> _WHAT IS REQUIRED_
Please return the entries, omitting and altering nothing.

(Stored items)
++++
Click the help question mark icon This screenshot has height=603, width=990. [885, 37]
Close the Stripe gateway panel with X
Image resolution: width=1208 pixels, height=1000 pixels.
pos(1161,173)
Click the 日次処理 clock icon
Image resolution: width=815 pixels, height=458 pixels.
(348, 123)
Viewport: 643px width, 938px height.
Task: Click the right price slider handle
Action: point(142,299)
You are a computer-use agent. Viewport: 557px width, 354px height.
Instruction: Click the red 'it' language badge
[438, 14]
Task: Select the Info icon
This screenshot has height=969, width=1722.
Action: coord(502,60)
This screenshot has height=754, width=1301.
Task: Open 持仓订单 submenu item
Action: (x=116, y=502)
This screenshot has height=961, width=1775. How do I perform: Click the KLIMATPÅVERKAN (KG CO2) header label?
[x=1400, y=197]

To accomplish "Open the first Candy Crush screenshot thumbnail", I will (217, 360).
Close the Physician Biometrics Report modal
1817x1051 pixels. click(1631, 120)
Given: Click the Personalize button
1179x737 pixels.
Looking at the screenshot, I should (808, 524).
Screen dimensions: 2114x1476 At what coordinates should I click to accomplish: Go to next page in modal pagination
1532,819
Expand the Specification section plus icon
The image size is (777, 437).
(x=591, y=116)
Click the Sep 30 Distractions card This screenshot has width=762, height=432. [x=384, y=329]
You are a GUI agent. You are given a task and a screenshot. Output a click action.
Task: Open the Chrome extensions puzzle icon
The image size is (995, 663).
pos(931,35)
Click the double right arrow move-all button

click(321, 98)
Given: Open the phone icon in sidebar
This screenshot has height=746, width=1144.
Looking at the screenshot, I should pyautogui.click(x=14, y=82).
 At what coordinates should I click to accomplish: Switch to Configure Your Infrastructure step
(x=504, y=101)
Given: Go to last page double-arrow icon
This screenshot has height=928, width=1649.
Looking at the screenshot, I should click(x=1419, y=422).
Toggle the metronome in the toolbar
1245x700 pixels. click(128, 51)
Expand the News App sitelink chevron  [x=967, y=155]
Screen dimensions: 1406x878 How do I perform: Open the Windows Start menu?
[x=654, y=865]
++++
> _SOLVED EXERCISE_
Click the help question mark icon This screenshot has height=603, width=990. [885, 37]
Close the Stripe gateway panel with X
Image resolution: width=1208 pixels, height=1000 pixels.
pos(1161,173)
Click the 日次処理 clock icon
Image resolution: width=815 pixels, height=458 pixels.
(348, 123)
Viewport: 643px width, 938px height.
Task: Click the right price slider handle
Action: point(142,299)
You are a computer-use agent. Viewport: 557px width, 354px height.
Instruction: Click the red 'it' language badge
[438, 14]
Task: Select the Info icon
This screenshot has height=969, width=1722.
Action: coord(502,60)
This screenshot has height=754, width=1301.
Task: Open 持仓订单 submenu item
Action: (x=116, y=502)
This screenshot has height=961, width=1775. How do I perform: Click the KLIMATPÅVERKAN (KG CO2) header label?
[x=1400, y=197]

To accomplish "Open the first Candy Crush screenshot thumbnail", I will (217, 360).
Close the Physician Biometrics Report modal
1817x1051 pixels. click(1631, 120)
Given: Click the Personalize button
1179x737 pixels.
Looking at the screenshot, I should (808, 524).
Screen dimensions: 2114x1476 At what coordinates should I click to accomplish: Go to next page in modal pagination
1532,819
Expand the Specification section plus icon
The image size is (777, 437).
(x=591, y=116)
Click the Sep 30 Distractions card This screenshot has width=762, height=432. [x=384, y=329]
You are a GUI agent. You are given a task and a screenshot. Output a click action.
Task: Open the Chrome extensions puzzle icon
The image size is (995, 663).
pos(931,35)
Click the double right arrow move-all button

click(321, 98)
Given: Open the phone icon in sidebar
This screenshot has height=746, width=1144.
Looking at the screenshot, I should pyautogui.click(x=14, y=82).
 At what coordinates should I click to accomplish: Switch to Configure Your Infrastructure step
(x=504, y=101)
Given: Go to last page double-arrow icon
This screenshot has height=928, width=1649.
Looking at the screenshot, I should click(x=1419, y=422).
Toggle the metronome in the toolbar
1245x700 pixels. click(128, 51)
Expand the News App sitelink chevron  [x=967, y=155]
Screen dimensions: 1406x878 How do I perform: Open the Windows Start menu?
[x=654, y=865]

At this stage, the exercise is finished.